Task brief: Copy the full listing exactly.

Supplied material:

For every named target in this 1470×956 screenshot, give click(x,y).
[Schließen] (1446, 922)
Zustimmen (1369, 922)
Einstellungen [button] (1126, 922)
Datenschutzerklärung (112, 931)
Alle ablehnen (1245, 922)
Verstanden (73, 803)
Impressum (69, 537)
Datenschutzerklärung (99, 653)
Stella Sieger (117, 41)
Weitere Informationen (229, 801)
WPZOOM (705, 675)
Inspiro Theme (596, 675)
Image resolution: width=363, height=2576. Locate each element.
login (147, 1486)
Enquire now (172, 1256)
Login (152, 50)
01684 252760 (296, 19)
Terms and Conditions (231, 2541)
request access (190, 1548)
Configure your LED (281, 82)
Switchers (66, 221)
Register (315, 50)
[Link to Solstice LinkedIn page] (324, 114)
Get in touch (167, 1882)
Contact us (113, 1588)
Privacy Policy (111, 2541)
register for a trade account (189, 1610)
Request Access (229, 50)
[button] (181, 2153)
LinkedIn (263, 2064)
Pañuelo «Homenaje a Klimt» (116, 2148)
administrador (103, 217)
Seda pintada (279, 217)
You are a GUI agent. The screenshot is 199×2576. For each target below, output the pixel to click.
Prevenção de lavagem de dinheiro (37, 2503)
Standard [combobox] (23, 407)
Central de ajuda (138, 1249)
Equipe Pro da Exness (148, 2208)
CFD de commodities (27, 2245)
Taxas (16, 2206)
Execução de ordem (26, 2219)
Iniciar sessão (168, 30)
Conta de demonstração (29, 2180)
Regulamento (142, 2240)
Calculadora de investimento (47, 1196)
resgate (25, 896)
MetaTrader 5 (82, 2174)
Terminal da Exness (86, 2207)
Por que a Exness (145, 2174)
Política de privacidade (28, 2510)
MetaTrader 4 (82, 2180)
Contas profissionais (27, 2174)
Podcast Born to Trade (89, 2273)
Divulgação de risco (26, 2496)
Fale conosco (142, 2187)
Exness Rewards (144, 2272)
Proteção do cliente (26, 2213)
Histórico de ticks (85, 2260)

Completed task:
For every named target in this 1470×956 screenshot, give click(x,y).
[Schließen] (1446, 922)
Zustimmen (1369, 922)
Einstellungen [button] (1126, 922)
Datenschutzerklärung (112, 931)
Alle ablehnen (1245, 922)
Verstanden (73, 803)
Impressum (69, 537)
Datenschutzerklärung (99, 653)
Stella Sieger (117, 41)
Weitere Informationen (229, 801)
WPZOOM (705, 675)
Inspiro Theme (596, 675)
Image resolution: width=363, height=2576. Locate each element.
login (147, 1486)
Enquire now (172, 1256)
Login (152, 50)
01684 252760 (296, 19)
Terms and Conditions (231, 2541)
request access (190, 1548)
Configure your LED (281, 82)
Switchers (66, 221)
Register (315, 50)
[Link to Solstice LinkedIn page] (324, 114)
Get in touch (167, 1882)
Contact us (113, 1588)
Privacy Policy (111, 2541)
register for a trade account (189, 1610)
Request Access (229, 50)
[button] (181, 2153)
LinkedIn (263, 2064)
Pañuelo «Homenaje a Klimt» (116, 2148)
administrador (103, 217)
Seda pintada (279, 217)
You are a GUI agent. The screenshot is 199×2576. For each target below, output the pixel to click.
Prevenção de lavagem de dinheiro (37, 2503)
Standard [combobox] (23, 407)
Central de ajuda (138, 1249)
Equipe Pro da Exness (148, 2208)
CFD de commodities (27, 2245)
Taxas (16, 2206)
Execução de ordem (26, 2219)
Iniciar sessão (168, 30)
Conta de demonstração (29, 2180)
Regulamento (142, 2240)
Calculadora de investimento (47, 1196)
resgate (25, 896)
MetaTrader 5 (82, 2174)
Terminal da Exness (86, 2207)
Por que a Exness (145, 2174)
Política de privacidade (28, 2510)
MetaTrader 4 (82, 2180)
Contas profissionais (27, 2174)
Podcast Born to Trade (89, 2273)
Divulgação de risco (26, 2496)
Fale conosco (142, 2187)
Exness Rewards (144, 2272)
Proteção do cliente (26, 2213)
Histórico de ticks (85, 2260)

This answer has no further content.